The task: Copy the rows into a numbered list, omitting blank lines, starting at the line that contains "Click the Render" and continuing through the last of the rows, both ends included.

* * * * * * *

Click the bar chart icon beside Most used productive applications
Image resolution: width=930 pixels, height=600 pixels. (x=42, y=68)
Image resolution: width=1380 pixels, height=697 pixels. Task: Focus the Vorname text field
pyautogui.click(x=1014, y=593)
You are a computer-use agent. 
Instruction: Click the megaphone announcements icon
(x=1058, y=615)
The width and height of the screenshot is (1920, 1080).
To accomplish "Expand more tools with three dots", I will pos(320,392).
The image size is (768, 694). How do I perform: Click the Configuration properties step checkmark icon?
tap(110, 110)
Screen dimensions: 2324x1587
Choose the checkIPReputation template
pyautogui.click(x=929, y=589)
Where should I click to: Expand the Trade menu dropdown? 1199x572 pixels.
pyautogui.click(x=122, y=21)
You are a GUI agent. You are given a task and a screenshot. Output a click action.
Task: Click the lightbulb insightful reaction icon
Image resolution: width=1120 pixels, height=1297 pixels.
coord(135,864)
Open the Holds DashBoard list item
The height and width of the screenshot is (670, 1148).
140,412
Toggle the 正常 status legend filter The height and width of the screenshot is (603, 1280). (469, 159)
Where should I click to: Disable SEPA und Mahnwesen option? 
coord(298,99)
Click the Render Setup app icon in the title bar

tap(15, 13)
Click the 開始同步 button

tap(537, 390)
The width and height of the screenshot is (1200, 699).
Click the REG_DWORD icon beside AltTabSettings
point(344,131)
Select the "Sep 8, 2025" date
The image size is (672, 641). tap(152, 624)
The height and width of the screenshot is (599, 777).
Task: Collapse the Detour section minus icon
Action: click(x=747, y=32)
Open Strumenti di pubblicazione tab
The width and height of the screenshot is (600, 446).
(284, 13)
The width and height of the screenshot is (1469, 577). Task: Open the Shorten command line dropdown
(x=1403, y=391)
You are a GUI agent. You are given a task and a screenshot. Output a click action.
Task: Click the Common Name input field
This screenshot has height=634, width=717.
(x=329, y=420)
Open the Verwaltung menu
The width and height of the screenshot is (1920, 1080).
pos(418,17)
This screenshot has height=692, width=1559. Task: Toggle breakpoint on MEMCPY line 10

* * * * * * *

Completed task:
1. Click the Render Setup app icon in the title bar
2. tap(15, 13)
3. Click the 開始同步 button
4. tap(537, 390)
5. The width and height of the screenshot is (1200, 699).
6. Click the REG_DWORD icon beside AltTabSettings
7. point(344,131)
8. Select the "Sep 8, 2025" date
9. The image size is (672, 641). tap(152, 624)
10. The height and width of the screenshot is (599, 777).
11. Task: Collapse the Detour section minus icon
12. Action: click(x=747, y=32)
13. Open Strumenti di pubblicazione tab
14. The width and height of the screenshot is (600, 446).
15. (284, 13)
16. The width and height of the screenshot is (1469, 577). Task: Open the Shorten command line dropdown
17. (x=1403, y=391)
18. You are a GUI agent. You are given a task and a screenshot. Output a click action.
19. Task: Click the Common Name input field
20. This screenshot has height=634, width=717.
21. (x=329, y=420)
22. Open the Verwaltung menu
23. The width and height of the screenshot is (1920, 1080).
24. pos(418,17)
25. This screenshot has height=692, width=1559. Task: Toggle breakpoint on MEMCPY line 10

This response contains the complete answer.